The questions asked, and the documents requested, are often revealing. Just as revealing are the questions that are not answered and the documents which are not produced.

Some questions and documents are known to be off limits. The scope of those limits changes over the course of the case. The scope changes when the parties bring certain facts into the court.

In this case, the state is arguing that public need allows them to ban arms in public housing. The plaintiffs argue that they need arms because dangerous people live in the housing units. The state countered that the plaintiffs don’t know that there are dangerous people in the housing units.

This opens the door for certain inquiries.

REQUEST FOR PRODUCTION NO. 16: All documents relating to security measures put in place or contemplated by CHA at CHA Property since 2005.

REQUEST FOR PRODUCTION NO. 17: All background checks of current or past CHA tenants which reveal criminal history of any kind, including arrests, convictions, youthful offender adjudications, deferred prosecutions, adjournments in contemplation of dismissal, or any other disposition.

REQUEST FOR PRODUCTION NO. 18: All documents relating to any background investigation into any CHA employees, including but not limited to criminal history and references.

REQUEST FOR PRODUCTION NO. 19: All documents relating to any licenses or permits to own, have, keep, bear, possess, or carry any firearms held by any employees of CHA.

The state is refusing to answer these requests. They claim that it would violate tenant privacy. The plaintiffs argue that the state opened themselves to these production requests because they claimed that the plaintiffs didn’t need arms to protect themselves.

This little battle, behind the scenes, goes on for many cases. How the judge rules will change how the parties advance.

An important thing to note, is that some suits have no expectation of winning the suit. The goal of the suit is to do discovery. To get behind closed doors.

The questions about permits by CHA employees suggests an attack vector. Why are you denying the plaintiffs arms when your employees have arms? Can you provide protection if none of your security team are armed? How many dangerous people live in the CHA?

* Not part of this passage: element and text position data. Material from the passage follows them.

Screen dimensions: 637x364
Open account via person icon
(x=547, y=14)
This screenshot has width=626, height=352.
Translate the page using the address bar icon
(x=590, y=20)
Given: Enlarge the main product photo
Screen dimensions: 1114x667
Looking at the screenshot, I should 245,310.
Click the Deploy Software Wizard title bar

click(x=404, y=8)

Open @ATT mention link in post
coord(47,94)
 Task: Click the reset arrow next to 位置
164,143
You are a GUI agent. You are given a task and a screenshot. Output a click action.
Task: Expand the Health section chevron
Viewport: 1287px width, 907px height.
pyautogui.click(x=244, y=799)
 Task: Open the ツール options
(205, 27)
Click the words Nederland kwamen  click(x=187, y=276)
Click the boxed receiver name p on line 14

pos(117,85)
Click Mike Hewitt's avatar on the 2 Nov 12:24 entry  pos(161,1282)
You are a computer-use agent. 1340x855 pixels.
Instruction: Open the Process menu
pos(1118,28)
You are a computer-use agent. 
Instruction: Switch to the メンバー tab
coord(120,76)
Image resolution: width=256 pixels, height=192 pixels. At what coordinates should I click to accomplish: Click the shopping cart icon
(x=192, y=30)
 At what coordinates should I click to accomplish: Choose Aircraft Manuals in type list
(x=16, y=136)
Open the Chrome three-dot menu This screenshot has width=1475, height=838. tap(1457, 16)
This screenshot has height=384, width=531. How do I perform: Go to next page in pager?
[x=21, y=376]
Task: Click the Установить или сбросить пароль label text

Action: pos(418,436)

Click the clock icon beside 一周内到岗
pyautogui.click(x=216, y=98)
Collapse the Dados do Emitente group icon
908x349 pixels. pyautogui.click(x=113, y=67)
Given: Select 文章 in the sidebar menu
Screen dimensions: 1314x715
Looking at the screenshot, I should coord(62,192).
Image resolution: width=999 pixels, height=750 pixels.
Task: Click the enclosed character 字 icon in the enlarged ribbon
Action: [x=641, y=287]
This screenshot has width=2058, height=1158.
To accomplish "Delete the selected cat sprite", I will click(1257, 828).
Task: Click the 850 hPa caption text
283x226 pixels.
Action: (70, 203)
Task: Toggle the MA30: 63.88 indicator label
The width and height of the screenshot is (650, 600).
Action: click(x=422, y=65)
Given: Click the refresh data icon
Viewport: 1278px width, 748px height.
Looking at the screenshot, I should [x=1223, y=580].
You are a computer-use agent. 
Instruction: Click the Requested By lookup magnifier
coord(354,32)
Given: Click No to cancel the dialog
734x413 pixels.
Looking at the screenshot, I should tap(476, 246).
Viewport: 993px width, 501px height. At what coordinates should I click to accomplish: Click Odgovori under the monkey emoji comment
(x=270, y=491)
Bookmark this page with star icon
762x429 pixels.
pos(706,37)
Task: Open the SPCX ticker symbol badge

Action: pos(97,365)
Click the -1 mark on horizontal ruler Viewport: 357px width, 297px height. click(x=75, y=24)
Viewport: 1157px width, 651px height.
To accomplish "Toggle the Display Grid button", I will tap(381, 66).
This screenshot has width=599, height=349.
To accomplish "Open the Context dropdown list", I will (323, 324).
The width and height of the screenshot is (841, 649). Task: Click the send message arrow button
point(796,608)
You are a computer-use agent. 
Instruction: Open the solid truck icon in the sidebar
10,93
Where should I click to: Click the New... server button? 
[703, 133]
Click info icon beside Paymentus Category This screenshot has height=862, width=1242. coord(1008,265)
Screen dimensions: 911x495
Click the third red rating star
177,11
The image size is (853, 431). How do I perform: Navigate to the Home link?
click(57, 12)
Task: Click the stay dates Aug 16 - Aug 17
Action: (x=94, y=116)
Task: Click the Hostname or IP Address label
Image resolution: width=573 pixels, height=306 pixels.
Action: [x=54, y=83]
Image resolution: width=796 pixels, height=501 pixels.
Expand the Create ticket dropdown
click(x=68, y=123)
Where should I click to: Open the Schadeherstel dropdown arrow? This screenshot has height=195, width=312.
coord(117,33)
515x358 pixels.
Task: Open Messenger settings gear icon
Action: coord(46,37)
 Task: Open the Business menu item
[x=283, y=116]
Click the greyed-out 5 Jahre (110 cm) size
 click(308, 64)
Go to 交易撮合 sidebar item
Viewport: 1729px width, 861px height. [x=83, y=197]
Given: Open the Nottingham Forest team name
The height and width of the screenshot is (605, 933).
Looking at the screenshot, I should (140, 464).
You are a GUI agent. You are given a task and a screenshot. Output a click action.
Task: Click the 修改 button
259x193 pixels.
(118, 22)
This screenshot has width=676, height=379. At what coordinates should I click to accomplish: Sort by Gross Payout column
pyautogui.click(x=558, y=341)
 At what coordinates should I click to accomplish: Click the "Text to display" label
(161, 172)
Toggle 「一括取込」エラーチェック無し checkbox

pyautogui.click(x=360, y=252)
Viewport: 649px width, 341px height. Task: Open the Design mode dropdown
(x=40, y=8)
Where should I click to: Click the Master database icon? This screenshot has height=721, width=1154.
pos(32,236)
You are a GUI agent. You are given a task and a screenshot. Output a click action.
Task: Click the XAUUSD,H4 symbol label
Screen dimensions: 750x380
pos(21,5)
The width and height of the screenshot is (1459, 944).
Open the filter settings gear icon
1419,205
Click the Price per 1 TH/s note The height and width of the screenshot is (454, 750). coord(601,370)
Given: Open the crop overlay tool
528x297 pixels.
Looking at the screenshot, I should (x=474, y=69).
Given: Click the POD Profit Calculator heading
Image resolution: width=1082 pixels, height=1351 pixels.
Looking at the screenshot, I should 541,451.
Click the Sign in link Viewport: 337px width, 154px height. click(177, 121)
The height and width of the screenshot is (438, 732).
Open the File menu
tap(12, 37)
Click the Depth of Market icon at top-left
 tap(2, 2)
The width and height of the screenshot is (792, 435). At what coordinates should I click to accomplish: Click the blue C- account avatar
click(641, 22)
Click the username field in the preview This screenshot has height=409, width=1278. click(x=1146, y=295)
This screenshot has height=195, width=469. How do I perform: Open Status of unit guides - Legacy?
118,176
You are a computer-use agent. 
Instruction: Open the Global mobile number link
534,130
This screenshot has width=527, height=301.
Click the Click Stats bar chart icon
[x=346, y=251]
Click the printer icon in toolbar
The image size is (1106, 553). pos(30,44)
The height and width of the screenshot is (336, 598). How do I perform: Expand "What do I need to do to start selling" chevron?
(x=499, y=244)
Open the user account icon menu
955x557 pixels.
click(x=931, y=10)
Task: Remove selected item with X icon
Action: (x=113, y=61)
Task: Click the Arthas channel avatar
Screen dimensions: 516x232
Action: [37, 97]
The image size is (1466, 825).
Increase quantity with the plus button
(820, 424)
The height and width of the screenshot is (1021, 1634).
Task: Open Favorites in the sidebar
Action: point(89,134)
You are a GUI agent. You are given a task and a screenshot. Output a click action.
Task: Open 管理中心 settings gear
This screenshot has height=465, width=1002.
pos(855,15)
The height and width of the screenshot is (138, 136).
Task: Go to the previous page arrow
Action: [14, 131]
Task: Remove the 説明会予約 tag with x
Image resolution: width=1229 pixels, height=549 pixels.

All in all, it is an interesting game to observe.

Oh, none of this discovery is needed under Heller as affirmed by Bruen. Does the Second Amendment’s plain text cover the individuals’ conduct? If so, the state bears the burden of demonstrating that their modern infringement is consistent with this Nation’s historical tradition of firearm regulation.

There is no need for discovery outside of: “do you want to keep or bear arms?”, “Are you part of The People?” If both of those questions are answered in the affirmative, then the burden is upon the state to prove that the modern infringement is consistent.